The following jobs comprise the 1.Groups Job Group:

  • AD_CircularNesting Job – Identifies circularly nested groups within Active Directory which can pose administrative and operational challenges with identifying effective access to resources

  • AD_DCLogonGroups Job – Identifies users who are able to log on to Domain Controllers through effective membership to the Enterprise Admins, Domain Admins, Administrators, Backup Operators, Account Operators, Print Operators, or Remote Desktop Users groups. This type of access should be limited to only those individuals who require this level of administrative privileges.

  • AD_DuplicateGroups Job – Identifies duplicate groups within Active Directory. Duplicate groups contain the same group membership as one another and are suitable candidates for cleanup.

  • AD_EmptyGroups Job – Identifies empty and single member groups which are suitable candidates for consolidation or cleanup

  • AD_GroupProbableOwners Job – Determines potential owners for Active Directory Groups which can be used to perform automated membership reviews and enable self-service group management and membership requests

  • AD_LargestGroups Job – Identifies groups with large effective member counts. These types of groups may cause administrative overhead and burden in being able to easily understand who is getting access to resources, or how much access is being granted to resources through these groups.

    • The definition of a large group is set by the .Active Directory Inventory > 3-AD_Exceptions Job. It can be customized. See the 3-AD_Exceptions Job topic for additional information.

  • AD_MailSecurityGroups Job – Identifies mail-enabled security groups within Active Directory

  • AD_NestedGroups Job – Identifies nested groups within Active Directory and provides details such as the levels of nesting. While Active Directory provides the ability to nest certain types of groups within other groups, Microsoft recommends nesting does not go beyond two levels in order to avoid difficulties in understanding effective membership and access.

    • The definition of a deeply nested group is set by the .Active Directory Inventory > 3-AD_Exceptions Job. It can be customized. See the 3-AD_Exceptions Job topic for additional information.

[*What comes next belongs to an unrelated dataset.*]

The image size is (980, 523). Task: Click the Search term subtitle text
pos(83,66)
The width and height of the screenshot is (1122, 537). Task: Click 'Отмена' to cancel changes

  • AD_SensitiveSecurityGroups Job – Identifies users who are granted administrative access within Active Directory through membership to the Enterprise Admins, Domain Admins, Schema Admins, DNS Admins, or Administrators groups. This level of access should be limited to only those individuals who require this level of administrative privileges.

  • AD_StaleGroups Job – Identifies groups that contain potentially stale users. Users are considered stale if they have never logged onto the domain, have not logged onto the domain in the past 60 days, or are disabled. These group memberships should be reviewed and possibly removed.

    • The definition of a stale user” is set by the .Active Directory Inventory > 3-AD_Exceptions Job. It can be customized. See the 3-AD_Exceptions Job topic for additional information.